* _Records shown_
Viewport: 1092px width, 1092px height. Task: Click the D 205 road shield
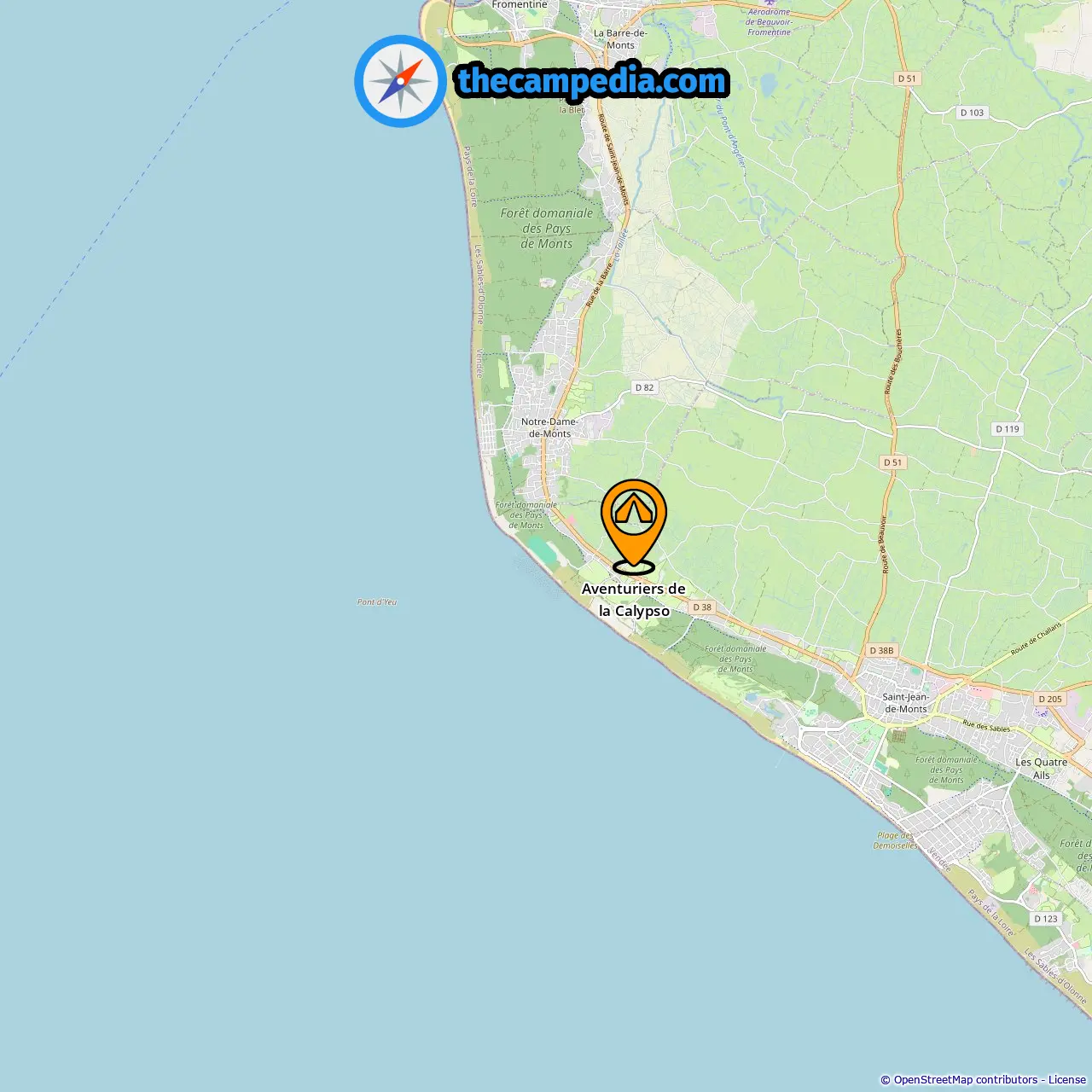(1050, 699)
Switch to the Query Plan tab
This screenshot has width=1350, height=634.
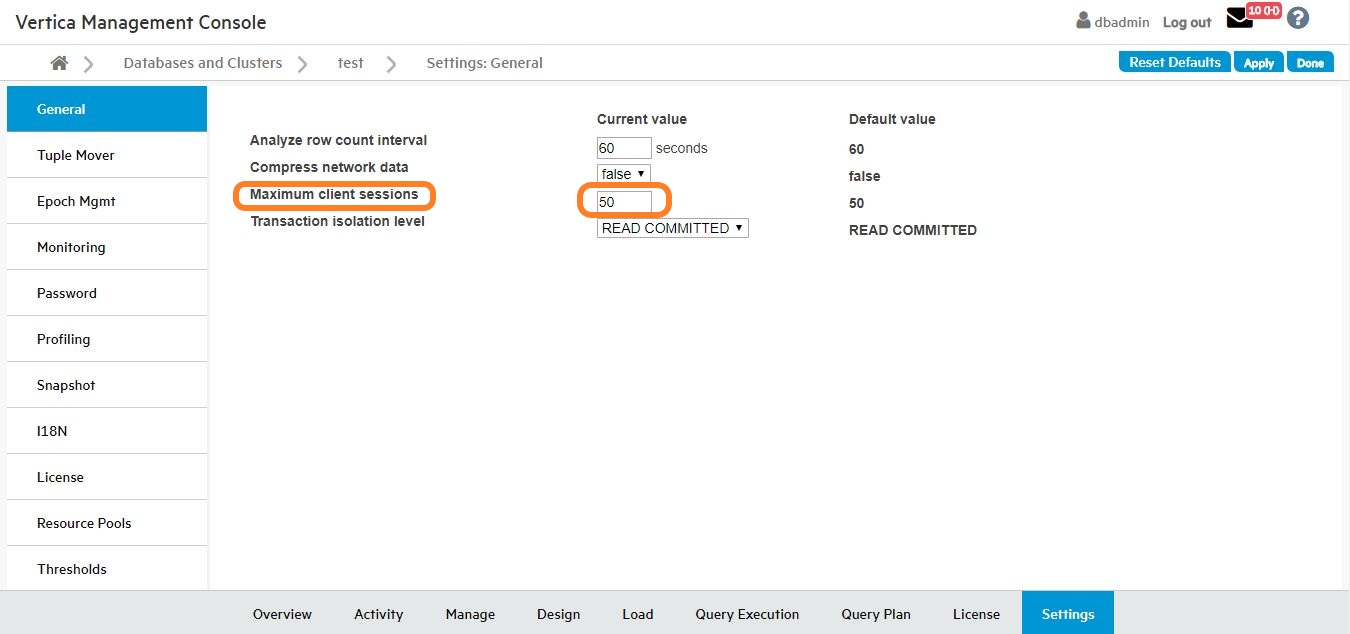pyautogui.click(x=875, y=614)
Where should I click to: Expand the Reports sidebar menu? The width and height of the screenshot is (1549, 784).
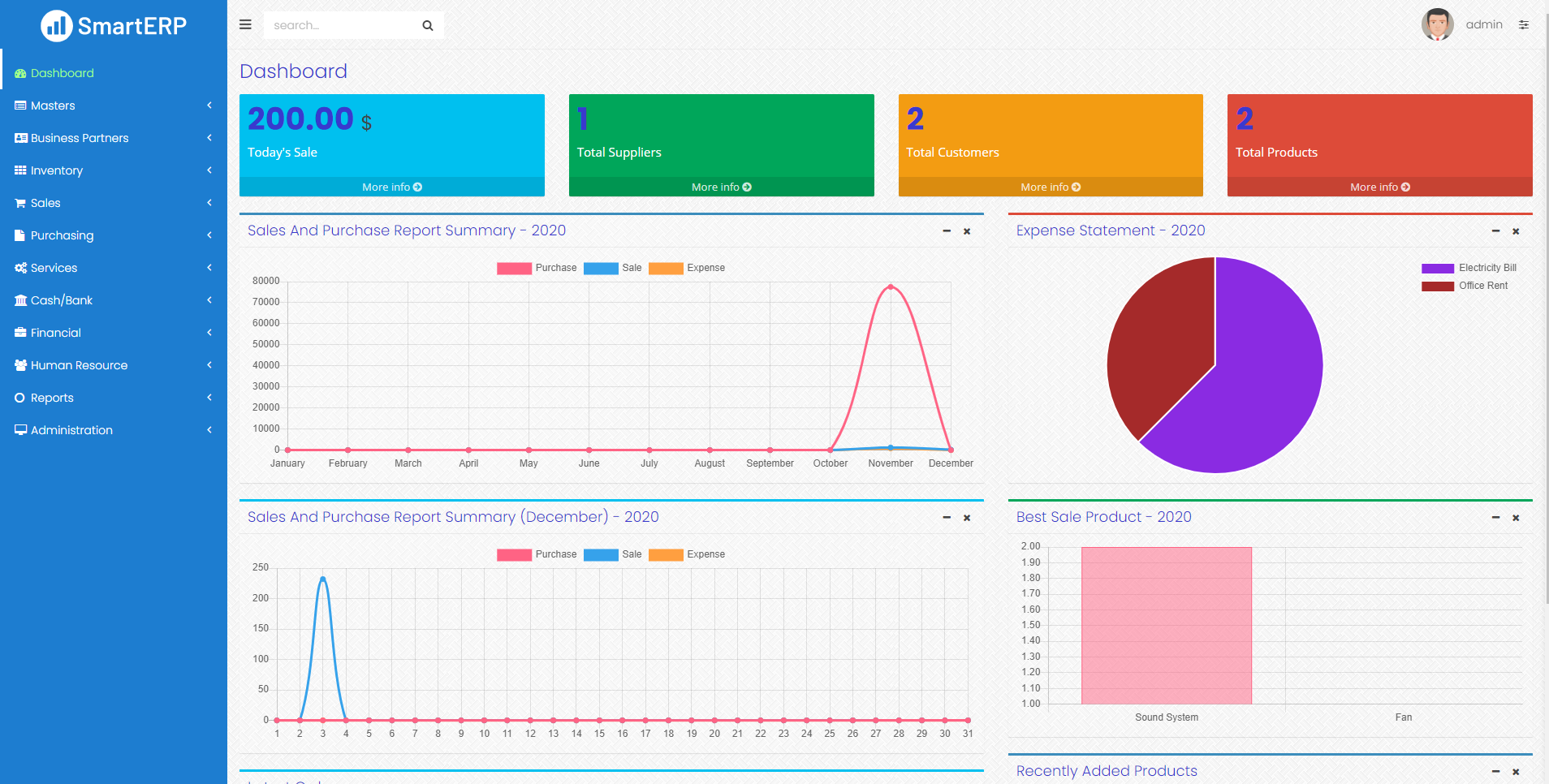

* _Exercise details_
Swap "screenshot" for "capture" in the material, from the line with "Switch to the Query Plan tab" through the end, and give those lines again with nothing else changed and the pictures left out.

* _Written solution_
Switch to the Query Plan tab
This capture has width=1350, height=634.
pyautogui.click(x=875, y=614)
Where should I click to: Expand the Reports sidebar menu? The width and height of the capture is (1549, 784).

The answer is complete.